━━━━━ Available data ━━━━━

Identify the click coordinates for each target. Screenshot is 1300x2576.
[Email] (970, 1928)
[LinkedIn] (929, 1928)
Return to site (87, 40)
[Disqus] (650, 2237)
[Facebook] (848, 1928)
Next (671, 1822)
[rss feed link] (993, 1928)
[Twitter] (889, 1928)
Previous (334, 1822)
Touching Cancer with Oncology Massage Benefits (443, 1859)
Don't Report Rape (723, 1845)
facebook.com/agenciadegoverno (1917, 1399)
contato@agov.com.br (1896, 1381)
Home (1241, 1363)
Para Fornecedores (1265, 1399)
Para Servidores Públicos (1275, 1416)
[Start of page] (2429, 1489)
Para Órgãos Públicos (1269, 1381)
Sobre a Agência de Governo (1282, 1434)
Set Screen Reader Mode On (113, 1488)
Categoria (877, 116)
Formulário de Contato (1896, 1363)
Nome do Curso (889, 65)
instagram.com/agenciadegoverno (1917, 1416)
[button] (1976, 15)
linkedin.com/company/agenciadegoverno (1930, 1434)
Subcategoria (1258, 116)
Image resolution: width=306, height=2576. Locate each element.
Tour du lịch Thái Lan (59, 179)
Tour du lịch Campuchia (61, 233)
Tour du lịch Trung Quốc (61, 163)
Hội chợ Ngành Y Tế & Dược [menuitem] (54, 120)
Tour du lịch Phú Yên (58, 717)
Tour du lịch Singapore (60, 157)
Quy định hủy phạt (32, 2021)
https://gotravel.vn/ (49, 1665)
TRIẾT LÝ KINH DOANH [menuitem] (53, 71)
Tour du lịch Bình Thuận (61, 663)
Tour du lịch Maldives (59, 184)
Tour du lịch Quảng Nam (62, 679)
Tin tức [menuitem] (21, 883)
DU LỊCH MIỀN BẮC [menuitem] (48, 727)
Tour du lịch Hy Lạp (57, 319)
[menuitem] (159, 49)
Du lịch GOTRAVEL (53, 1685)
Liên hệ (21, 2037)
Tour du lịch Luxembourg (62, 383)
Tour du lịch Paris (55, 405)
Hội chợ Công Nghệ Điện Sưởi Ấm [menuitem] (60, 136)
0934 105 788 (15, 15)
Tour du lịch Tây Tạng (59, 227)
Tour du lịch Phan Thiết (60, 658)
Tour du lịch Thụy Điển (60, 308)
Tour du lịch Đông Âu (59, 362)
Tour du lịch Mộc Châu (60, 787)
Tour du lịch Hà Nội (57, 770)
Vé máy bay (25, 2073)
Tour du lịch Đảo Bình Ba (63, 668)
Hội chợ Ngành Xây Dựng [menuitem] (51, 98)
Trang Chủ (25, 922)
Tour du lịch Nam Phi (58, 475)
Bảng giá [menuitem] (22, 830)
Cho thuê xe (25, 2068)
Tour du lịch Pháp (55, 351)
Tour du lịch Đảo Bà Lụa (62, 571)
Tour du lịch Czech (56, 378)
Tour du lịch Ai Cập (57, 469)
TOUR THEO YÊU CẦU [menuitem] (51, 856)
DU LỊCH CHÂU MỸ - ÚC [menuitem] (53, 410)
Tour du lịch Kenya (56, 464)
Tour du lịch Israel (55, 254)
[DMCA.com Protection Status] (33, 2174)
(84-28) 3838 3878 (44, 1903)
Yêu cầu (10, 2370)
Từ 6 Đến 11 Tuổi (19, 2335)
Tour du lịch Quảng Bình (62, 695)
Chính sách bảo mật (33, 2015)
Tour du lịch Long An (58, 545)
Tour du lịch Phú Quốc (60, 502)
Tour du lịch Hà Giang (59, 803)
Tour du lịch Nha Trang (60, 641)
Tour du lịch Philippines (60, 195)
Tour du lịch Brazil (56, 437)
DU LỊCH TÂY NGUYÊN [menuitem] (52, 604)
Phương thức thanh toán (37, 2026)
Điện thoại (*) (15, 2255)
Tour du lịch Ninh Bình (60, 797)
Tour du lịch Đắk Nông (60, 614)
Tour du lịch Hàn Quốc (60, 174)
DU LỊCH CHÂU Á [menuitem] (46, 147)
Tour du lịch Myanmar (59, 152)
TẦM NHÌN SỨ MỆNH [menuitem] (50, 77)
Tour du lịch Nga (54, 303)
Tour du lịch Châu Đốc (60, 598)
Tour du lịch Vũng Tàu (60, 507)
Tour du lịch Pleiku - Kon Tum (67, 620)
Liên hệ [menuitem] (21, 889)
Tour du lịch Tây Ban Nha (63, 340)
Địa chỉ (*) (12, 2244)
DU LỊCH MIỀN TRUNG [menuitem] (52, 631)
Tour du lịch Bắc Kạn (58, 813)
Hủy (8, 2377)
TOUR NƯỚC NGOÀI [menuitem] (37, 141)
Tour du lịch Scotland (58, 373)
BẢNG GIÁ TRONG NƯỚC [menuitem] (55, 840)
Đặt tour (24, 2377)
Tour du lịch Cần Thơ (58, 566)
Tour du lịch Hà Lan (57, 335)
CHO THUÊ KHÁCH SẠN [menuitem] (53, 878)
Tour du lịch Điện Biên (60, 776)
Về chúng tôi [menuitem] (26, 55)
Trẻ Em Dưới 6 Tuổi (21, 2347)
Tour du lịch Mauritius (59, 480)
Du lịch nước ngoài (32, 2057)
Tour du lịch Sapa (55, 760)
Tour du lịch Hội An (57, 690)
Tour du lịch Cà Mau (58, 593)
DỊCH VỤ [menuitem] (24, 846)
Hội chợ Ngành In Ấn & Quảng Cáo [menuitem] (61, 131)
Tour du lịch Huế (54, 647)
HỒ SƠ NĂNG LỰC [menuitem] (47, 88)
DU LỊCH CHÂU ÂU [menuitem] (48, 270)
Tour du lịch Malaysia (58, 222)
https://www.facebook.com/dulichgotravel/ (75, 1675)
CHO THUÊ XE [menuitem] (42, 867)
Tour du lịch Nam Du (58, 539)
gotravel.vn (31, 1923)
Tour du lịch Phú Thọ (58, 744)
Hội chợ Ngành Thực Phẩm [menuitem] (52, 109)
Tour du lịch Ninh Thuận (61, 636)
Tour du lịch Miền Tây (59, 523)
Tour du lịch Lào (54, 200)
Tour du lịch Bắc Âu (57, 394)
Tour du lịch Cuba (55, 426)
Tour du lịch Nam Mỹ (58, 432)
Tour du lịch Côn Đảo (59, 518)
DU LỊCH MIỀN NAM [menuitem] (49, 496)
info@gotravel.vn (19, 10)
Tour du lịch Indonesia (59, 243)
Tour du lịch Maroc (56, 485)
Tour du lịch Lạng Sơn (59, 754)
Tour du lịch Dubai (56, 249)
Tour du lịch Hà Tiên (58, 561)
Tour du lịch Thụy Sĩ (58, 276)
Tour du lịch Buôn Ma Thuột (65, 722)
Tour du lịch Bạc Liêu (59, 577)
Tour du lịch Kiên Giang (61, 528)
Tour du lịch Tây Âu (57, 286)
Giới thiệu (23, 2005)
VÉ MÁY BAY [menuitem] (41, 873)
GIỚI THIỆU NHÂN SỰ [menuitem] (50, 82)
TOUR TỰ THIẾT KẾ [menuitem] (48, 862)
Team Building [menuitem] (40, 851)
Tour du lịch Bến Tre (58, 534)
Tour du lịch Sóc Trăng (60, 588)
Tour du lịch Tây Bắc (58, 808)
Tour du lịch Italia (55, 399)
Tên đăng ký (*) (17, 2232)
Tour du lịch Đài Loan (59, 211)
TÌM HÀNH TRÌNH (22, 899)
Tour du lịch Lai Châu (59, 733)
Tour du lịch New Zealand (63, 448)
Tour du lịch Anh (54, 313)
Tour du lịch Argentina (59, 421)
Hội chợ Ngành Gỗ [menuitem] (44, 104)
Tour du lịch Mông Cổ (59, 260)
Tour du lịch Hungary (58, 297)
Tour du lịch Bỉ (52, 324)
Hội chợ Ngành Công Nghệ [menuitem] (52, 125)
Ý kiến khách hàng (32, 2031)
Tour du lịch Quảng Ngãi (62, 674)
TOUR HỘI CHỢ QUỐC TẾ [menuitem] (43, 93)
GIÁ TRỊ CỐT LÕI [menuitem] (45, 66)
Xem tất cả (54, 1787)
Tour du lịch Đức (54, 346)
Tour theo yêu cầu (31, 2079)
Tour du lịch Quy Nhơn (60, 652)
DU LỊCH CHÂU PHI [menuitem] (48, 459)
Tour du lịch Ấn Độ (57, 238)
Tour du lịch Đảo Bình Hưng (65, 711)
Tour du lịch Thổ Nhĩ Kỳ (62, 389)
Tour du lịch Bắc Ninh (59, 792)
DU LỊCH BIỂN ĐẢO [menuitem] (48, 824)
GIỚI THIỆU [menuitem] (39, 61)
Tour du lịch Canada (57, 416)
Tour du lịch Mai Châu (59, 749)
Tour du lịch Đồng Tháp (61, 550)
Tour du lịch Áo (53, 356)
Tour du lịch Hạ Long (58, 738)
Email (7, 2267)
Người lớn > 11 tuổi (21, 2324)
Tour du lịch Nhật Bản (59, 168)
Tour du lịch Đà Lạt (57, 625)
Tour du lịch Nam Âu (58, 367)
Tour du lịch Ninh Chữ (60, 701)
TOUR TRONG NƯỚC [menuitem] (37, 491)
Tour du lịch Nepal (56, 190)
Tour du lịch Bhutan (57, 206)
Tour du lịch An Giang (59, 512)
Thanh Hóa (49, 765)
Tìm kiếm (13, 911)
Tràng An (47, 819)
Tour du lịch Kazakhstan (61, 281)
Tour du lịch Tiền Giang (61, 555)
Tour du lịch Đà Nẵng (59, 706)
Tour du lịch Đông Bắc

━━━━━

:: Your assignment ::
Could you state how many lines in the entries contain the word "Ninh"? Reply with nothing but the number.

:: Response below ::
4